Would you give back exactly the lines from the line with "Open the Kensington Royal profile picture" through the end of the entries below, both included, but none of the pictures?

▬▬▬▬▬▬▬▬▬▬

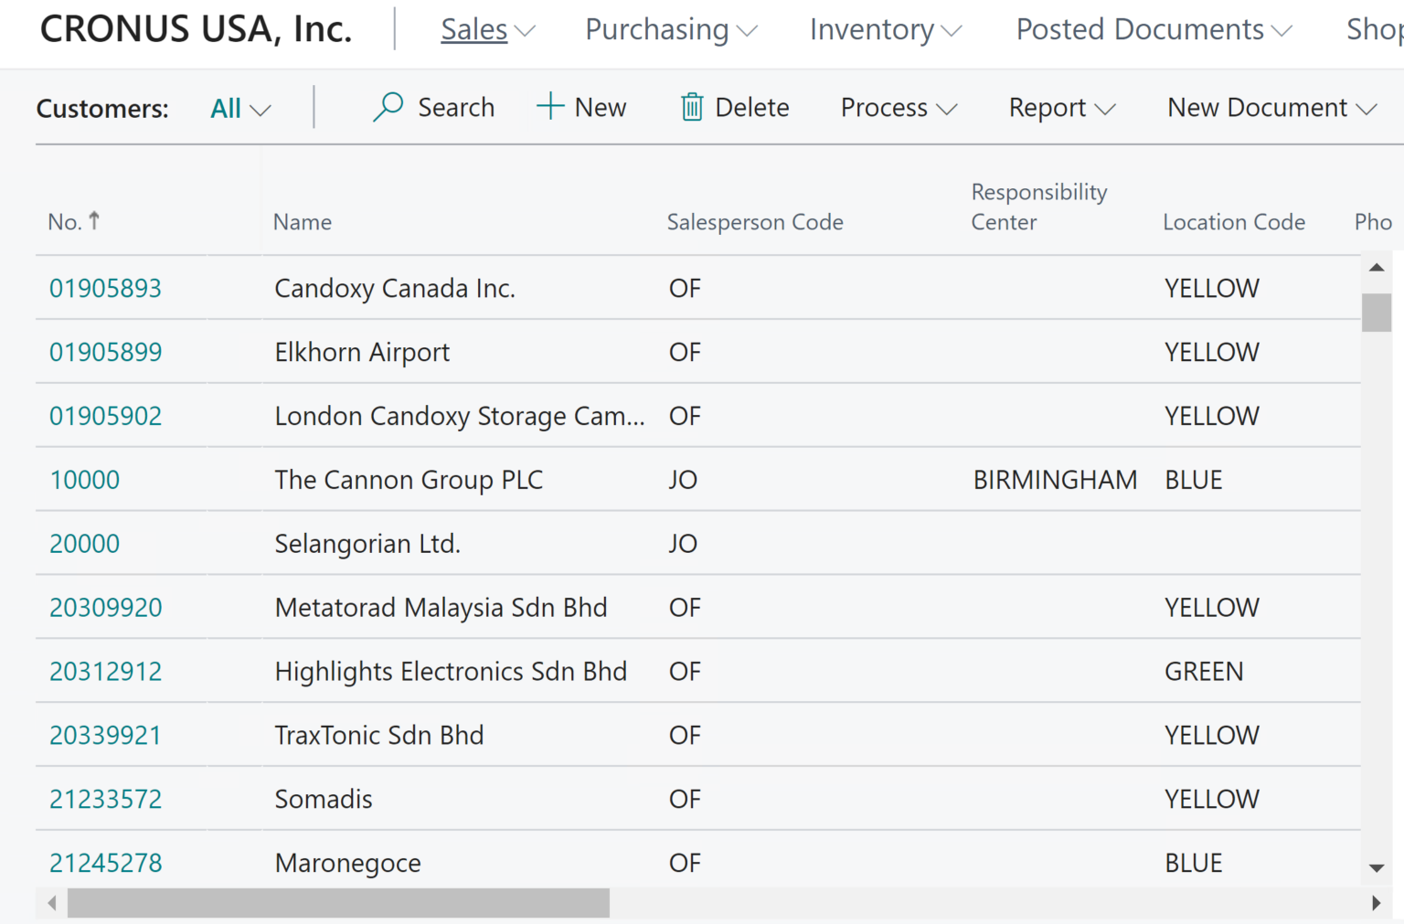Click the Search magnifier icon
Viewport: 1404px width, 924px height.
pos(388,107)
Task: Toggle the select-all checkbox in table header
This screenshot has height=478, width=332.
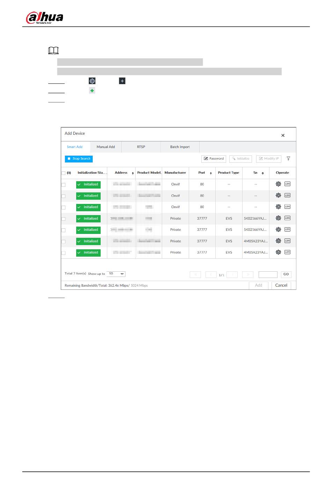Action: (x=63, y=173)
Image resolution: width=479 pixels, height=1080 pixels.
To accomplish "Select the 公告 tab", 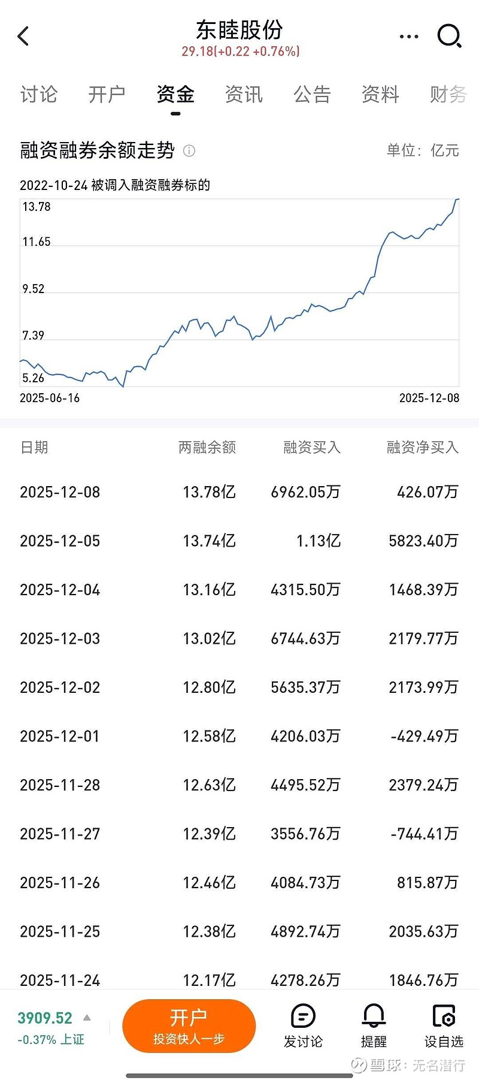I will pos(312,95).
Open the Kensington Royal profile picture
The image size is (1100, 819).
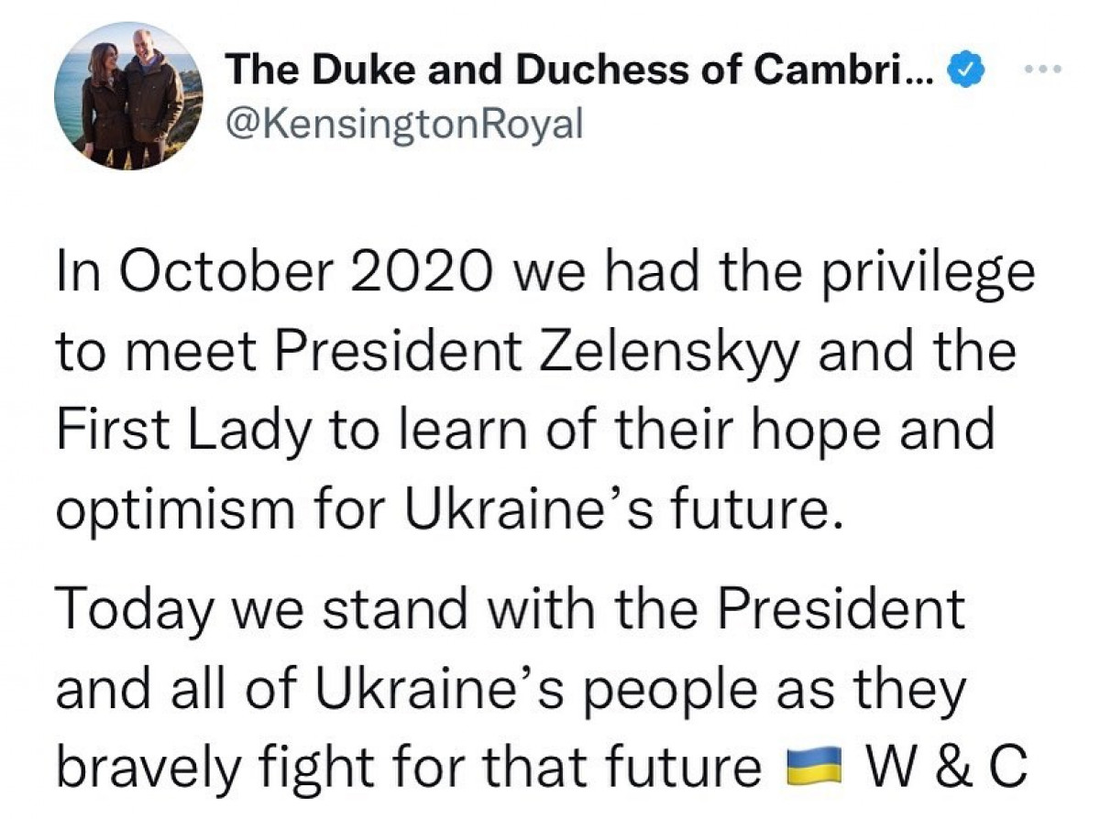tap(128, 96)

▬▬▬▬▬▬▬▬▬▬

__Solved exercise__:
Open the Kensington Royal profile picture
The image size is (1100, 819).
tap(128, 96)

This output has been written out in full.